Triple J Play Count Frequency

Posted on January 22, 2017 by Ross

Today, we were going to look at the correlation between airtime and rankings in 2015, but I got halfway through writing about that and found this article which pretty much says exactly what I was going to say using basically the same data. The short version is that number of plays on the air doesn’t really match up with its ranking.

Why did I say “pretty much the same data”? Triple J publishes every song it plays electronically, so it’s a matter of programming something to gather up all that data and sort it. There is @TripleJPlays on Twitter, but it turns out that the ABC has an even more sophisticated system. If you put in the right web-address, then it will return a big database file with all the information you seek.

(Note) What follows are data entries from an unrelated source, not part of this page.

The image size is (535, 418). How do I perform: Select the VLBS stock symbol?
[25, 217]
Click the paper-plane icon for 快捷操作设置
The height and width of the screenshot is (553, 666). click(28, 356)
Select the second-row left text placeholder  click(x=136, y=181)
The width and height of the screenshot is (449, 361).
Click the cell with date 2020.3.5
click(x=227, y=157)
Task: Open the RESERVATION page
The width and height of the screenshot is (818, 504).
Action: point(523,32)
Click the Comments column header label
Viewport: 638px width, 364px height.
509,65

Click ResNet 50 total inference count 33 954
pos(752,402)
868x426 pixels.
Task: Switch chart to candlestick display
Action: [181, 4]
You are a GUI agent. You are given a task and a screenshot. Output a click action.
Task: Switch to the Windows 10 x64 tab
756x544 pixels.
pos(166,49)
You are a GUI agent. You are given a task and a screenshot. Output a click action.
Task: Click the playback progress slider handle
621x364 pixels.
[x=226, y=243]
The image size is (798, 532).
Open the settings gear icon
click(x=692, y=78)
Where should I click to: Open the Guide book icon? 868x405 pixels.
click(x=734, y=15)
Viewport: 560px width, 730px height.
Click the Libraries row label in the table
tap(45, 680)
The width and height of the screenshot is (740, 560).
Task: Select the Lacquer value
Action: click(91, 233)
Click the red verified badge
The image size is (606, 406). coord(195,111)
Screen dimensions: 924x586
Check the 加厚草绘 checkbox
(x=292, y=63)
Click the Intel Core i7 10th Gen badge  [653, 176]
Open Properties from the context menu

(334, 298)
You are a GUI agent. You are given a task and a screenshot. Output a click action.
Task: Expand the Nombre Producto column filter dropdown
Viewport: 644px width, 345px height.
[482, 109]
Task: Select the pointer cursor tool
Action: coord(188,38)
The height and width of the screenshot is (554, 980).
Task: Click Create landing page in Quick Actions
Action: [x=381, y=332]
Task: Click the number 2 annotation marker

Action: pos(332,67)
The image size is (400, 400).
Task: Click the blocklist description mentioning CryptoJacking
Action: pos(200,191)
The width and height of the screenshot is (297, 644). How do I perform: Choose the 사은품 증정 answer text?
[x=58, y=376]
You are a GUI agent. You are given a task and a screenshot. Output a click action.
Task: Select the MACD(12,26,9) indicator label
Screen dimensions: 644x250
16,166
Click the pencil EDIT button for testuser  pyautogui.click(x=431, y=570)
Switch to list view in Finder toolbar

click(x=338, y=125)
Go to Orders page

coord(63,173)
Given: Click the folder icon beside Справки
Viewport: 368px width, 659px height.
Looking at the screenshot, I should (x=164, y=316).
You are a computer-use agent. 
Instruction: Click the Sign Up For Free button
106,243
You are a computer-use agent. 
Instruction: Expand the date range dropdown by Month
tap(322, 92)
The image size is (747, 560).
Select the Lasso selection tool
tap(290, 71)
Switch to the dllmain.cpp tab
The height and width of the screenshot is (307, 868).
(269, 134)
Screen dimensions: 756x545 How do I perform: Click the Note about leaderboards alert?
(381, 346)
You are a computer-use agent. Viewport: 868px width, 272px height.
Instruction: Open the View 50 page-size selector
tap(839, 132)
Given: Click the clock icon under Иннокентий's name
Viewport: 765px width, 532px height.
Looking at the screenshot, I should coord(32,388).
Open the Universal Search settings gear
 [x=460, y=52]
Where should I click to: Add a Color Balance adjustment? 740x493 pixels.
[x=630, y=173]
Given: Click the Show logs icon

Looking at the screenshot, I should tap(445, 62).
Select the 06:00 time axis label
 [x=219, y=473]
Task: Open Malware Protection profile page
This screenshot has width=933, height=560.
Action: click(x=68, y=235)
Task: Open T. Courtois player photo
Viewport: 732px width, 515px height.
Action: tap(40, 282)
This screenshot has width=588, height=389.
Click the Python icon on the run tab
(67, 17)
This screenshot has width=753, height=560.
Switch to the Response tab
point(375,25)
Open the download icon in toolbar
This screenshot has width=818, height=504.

However, this database appears to be written by monkeys. What caught my attention was that Mr Barker’s program ranked “Lean On” by Major Lazer and DJ Snake featuring MØ as the 13th most played song of 2015, where as my program had ranked it as 452nd. A fairly significant discrepancy. The difference lies in how we cleaned up the data we got from the ABC, which I’ll say again appears to have been written by monkeys. Digging into it, I found the following (song followed by play count):

So here appears to be the source of the discrepancy. The same song is entered under many different names and so my program was not detecting them to be the same song (and arguably the remixes are not the same song, but for the purposes of generating popularity they should be considered so). And actually, backwards engineering Mr Barker’s code I see that his program has accidentally included the song “Lean On” by Carmada (which has 13 plays) while not counting the three remixes or the single play where the title was given as “Lean On ft Mø”.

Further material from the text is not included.